**Task set:**
- 1) Decide whether each statement agrees with the benchmark text, answering yes or no and quoting the text's deciding words: (a) Portal 2 is tested at 2560x1440 with maximum graphical setting; (b) Dirt 3 was developed and published by Codemasters; (c) Metro2033 was released in March 2011.
- 2) Write out the stretch of the benchmark text from "Dirt 3 is a" through "of the board.".

**Quoted text:**
########################################

As part of the ever evolving motherboard benchmark suite, it has been suggested that we add in a few new benchmarks.  In this case, we have added Portal 2 using the same timedemo from our GPU and Notebook reviews, and Batman: Arkham Asylum using the in game benchmark.

Portal 2

A stalwart of the Source engine, Portal 2 is the big hit of 2011 following on from the original award-winning Portal.  In our testing suite, Portal 2 performance should be indicative of CS:GO performance to a certain extent.  Here we test Portal 2 at 2560x1440 with maximum graphical setting using the same timedemo used in our GPU and notebook reviews.

Portal 2 - One 7970

Portal 2 - Scaling on F2A85-V Pro

Portal 2 seems to enjoy the GPU power, and CPU power does not matter as much.  Scaling beyond 2 AMD GPUs on Trinity seems non-existant.

Dirt 3

Dirt 3 is a rallying video game and the third in the Dirt series of the Colin McRae Rally series, developed and published by Codemasters.  Using the in game benchmark, Dirt 3 is run at 2560x1440 with full graphical settings.  Results are reported as the average frame rate across four runs.

Dirt3 - One 7970

Dirt3 - Two 7970s

Dirt3 - Three 7970s

As seen in the past, Dirt3 on AMD loves CPU MHz, GPU horsepower, everything.  In the case of Trinity, the lack of grunt by the CPU does give it a lower result than the rest of our testing.  Three-way GPU is crippled by that 4x PCIe 2.0 port at the bottom of the board.

Dirt3 - One 580

In contrast, using an NVIDIA GPU means that the GPU becomes the limiting factor rather than the CPU.

Metro2033

Metro2033 is a DX11 benchmark that challenges every system that tries to run it at any high-end settings.  Developed by 4A Games and released in March 2010, we use the inbuilt DirectX 11 Frontline benchmark to test the hardware at 2560x1440 with full graphical settings.  Results are given as the average frame rate from 4 runs.

Metro2033 - One 7970

Metro2033 - Two 7970s

Metro2033 - Three 7970s

Metro2033 - One 580

With Metro2033 we see similar results to Dirt3 - on AMD scaling is not that great and the GPU needs some CPU power to keep being fed. On AMD the results are better, making the GPU the limiting factor.

########################################

Item position entries
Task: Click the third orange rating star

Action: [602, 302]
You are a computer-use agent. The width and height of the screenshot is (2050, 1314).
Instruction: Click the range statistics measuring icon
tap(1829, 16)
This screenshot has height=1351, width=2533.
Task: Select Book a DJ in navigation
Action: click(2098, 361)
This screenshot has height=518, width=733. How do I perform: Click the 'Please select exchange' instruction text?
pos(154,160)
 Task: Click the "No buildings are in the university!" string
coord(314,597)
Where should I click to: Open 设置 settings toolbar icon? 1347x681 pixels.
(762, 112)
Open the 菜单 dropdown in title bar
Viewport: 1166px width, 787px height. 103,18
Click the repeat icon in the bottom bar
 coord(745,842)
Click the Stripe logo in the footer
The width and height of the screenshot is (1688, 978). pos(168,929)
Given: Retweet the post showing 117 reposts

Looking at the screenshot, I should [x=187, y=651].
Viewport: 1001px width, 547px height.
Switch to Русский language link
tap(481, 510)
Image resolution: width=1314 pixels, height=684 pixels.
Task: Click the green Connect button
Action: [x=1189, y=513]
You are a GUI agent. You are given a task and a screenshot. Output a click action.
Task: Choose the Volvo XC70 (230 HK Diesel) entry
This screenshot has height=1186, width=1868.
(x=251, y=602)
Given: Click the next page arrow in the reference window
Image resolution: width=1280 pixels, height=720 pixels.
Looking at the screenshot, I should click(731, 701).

########################################

**Answers to each task:**
- 1)
(a) Yes: "Here we test Portal 2 at 2560x1440 with maximum graphical setting"
(b) Yes: "developed and published by Codemasters"
(c) No: "released in March 2010"

- 2)
Dirt 3 is a rallying video game and the third in the Dirt series of the Colin McRae Rally series, developed and published by Codemasters.  Using the in game benchmark, Dirt 3 is run at 2560x1440 with full graphical settings.  Results are reported as the average frame rate across four runs.

Dirt3 - One 7970

Dirt3 - Two 7970s

Dirt3 - Three 7970s

As seen in the past, Dirt3 on AMD loves CPU MHz, GPU horsepower, everything.  In the case of Trinity, the lack of grunt by the CPU does give it a lower result than the rest of our testing.  Three-way GPU is crippled by that 4x PCIe 2.0 port at the bottom of the board.